Maybe in a sense, since we are the universe experiencing itself the harm we do to others is merely us harming ourselves or helping ourselves in the long cosmic scale. Throwing morality and any objective sense of ethics out the window, our lives are art and we want to create the most amount of beauty perhaps, but then what is beauty? Probably more objective to classify than good or evil. 

In a very real and unreal sense, we exist as processes in an interconnected system of the whole universe. Actions have consequences that sometimes reverberate and effect us negatively or positively in the future. Maybe in this sense there is some truth to Karma. Truly looking at my belief systems, I deep down believe nobody has any idea what the hell is actually going on. I don't think we will unless the human race survives far into the future before we discover any true insights of the deep mysteries, and even then we won't know the boundaries of what we can possibly know and unknow until we have attempted to truly explore them, and right now we are barely at the cusp of this. 

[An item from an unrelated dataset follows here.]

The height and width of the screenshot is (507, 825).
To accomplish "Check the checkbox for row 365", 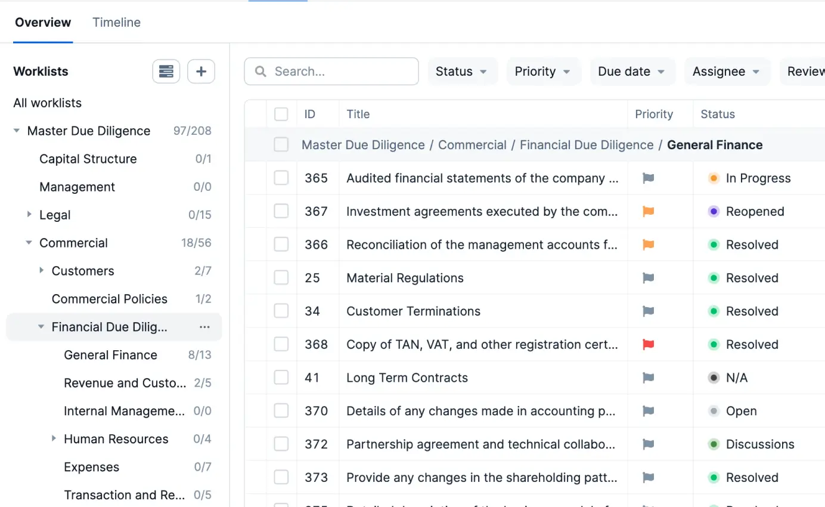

That being said, it could be possible some truths we have discovered exist in the world today to be known by us today. We may not know everything we will ever know or could know, but we do know some knowledge that I would say is closer to or shades of truth of whatever is actually going on. We do know some things, and we should be curious, but we must also be critical and diligent in sifting through the chaff of lies and bullshit. There's a lot of it out there. As a great physicist once said, (it was Feynman) "The easiest person you can fool is yourself."